== Exercise ==
According to the Platt calibration documentation below, what effect does the adjustment have on model AUC?

== Provided passage ==
#' Platt-Calibrated Predicted Probabilities & Calibration Plot
#'
#' Generate Platt-Calibrated predicted probabilities for either a \strong{calibration} or
#' \strong{validation} set as well as a \strong{calibration plot} showing actual response proportions
#' within each of \code{nbins} predicted probability bins given class & predicted probability vectors
#'
#' @param r.calib (numeric) binary calibration data response vector
#' @param p.calib (numeric) numeric calibration data predicted probability vector
#' @param r.valid (numeric-optional) binary validation data response vector
#' @param p.valid (numeric-optional) numeric validation data predicted probability vector
#' @param nbins (numeric) number of bins to create for plots
#'
#' @details
#' Many popular machine learning algorithms produce inaccurate predicted probabilities, especially for
#' extreme observations [i.e. pr(y|x) near (0, 1)]. Examples of this include tree ensembles (RF, GBM) and
#' SVM models, which tend to produce predicted probabilites biased towards (0.5) because of row/col bootstrap
#' sampling bias and a reliance on difficult-to-classify observations respectively. Platt (1999) proposed an
#' adjustment in these cases where the original probabilities are used as a predictor in a single-variable
#' logistic regression (optimized for log-loss) to produce more accurate adjusted predicted probabilities.
#' This adjustment will have no effect on model AUC (sigmoid transformations are monotonic), minimal effect on
#' standard classification accuracy, but should yield a significant improvement in log-loss/cross-entropy,
#' which is mainly used to evaluate the quality of predicted probabilities. To get a fair estimate of the effect
#' of calibration the data should be split into 3 parts:
#'
#' \itemize{
#' \item{\strong{model-building} - data used to train the main ML model}
#' \item{\strong{calibration} - data used to train the calibration LR classifier on out-of-sample ML predictions}
#' \item{\strong{validation} - data used to assess the effects of calibration using dual out-of-sample predictions}
#' }
#'
#' The calibration LR model will be built using the \code{r.calib} and \code{p.calib} vectors specified
#' in the call. To get a fair estimate of the effects of calibration, \code{p.calib} should be generated
#' via out-of-sample prediction with respect to the main ML algorithm, and (\code{r.valid}, \code{p.valid})

== Dataset content ==
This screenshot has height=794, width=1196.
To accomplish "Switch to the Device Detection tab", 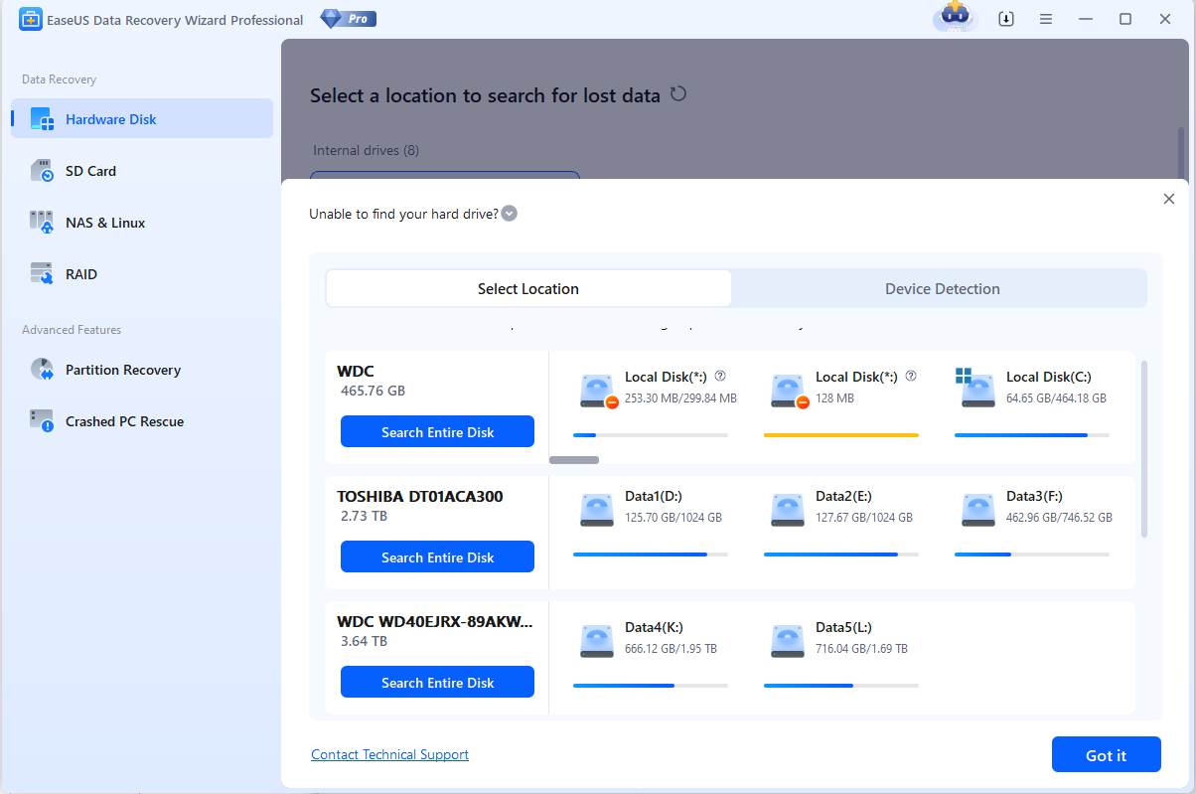I will tap(942, 289).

== The result ==
None, because sigmoid transformations are monotonic.